Ein Gespräch über Außenseiterchancen, die Entwicklungen im Französischen Fußball und warum französische Top-Talente plötzlich in die Bundesliga wechseln.
SPOX: Herr Zeidler, Racing Straßburg und Olympique Lyon sind die einzigen beiden französischen Klubs, die PSG in dieser Saison schlugen. Was verbindet Sochaux mit Straßburg oder Lyon?
Peter Zeidler: Wir sind natürlich krasser Außenseiter. Aber es gibt ein französisches Sprichwort: "Wenn etwas zweimal passiert ist, dann passiert es auch dreimal." Paris wird in dieser Saison nochmal verlieren. Warum also nicht gegen uns? Ansonsten verbindet uns gar nichts, die genannten Vereine spielen in der ersten Liga, wir in der Ligue 2.

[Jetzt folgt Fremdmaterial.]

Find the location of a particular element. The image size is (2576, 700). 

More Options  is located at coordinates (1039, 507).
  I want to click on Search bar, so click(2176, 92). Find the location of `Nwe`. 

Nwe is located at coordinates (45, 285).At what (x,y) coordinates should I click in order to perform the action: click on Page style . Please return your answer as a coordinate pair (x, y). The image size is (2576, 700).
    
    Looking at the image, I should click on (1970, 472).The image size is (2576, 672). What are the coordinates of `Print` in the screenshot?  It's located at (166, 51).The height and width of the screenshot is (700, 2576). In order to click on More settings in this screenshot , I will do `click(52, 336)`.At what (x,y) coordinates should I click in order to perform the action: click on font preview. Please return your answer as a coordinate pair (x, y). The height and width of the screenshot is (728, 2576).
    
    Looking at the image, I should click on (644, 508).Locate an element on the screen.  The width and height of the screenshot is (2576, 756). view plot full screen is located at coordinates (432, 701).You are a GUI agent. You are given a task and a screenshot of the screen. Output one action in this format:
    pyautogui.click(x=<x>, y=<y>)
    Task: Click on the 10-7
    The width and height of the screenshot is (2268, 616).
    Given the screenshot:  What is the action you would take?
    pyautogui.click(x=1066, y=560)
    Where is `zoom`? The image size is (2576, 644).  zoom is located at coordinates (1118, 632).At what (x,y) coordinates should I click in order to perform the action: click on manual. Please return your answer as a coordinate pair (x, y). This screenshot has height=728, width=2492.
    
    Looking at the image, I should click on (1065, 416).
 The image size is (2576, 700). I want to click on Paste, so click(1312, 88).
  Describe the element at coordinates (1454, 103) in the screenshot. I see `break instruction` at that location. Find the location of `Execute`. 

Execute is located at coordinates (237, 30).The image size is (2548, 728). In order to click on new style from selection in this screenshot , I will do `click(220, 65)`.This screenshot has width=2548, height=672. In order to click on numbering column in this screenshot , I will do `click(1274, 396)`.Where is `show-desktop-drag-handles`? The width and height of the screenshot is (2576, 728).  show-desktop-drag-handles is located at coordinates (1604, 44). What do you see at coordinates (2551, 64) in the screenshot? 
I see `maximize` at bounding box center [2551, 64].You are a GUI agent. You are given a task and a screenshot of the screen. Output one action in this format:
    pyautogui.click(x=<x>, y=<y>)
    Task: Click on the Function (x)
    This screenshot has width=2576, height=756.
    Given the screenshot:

SPOX: Im Interview mit SPOX sprachen Sie vor dem Champions-League-Spiel von PSG gegen den FC Bayern über die Stärken und Schwächen der Pariser. Jetzt dürfen sie mit der eigenen Mannschaft gegen Neymar, Cavani und Co. ran. Glauben Sie wirklich an ein Weiterkommen?
Zeidler: Sprüche wie "der Pokal hat seine eigenen Gesetze" sind eigentlich Phrasen, aber im Endeffekt ist etwas dran. Es wäre nicht das erste Mal, dass ein Zweitligist die Sensation gegen einen Erstligisten schafft. Doch wir spielen nicht gegen irgendeinen Erstligisten, sondern gegen die absolute Übermannschaft in Frankreich. PSG hat die letzten 47 Spiele im Pokal alle gewonnen. Die Chance ist trotzdem da. Erst vor ein paar Wochen haben wir 6:0 in der Coupe de France gegen Amiens gewonnen, das ist ein Erstligist. C'est la coupe.
gettySPOX: Um PSG intensiver zu beobachten, waren Sie im Prinzenpark. Sie kennen die Spieler in und auswendig. Wie kann Sochaux das Offensiv-Trio Neymar, Mbappe und Cavani stoppen?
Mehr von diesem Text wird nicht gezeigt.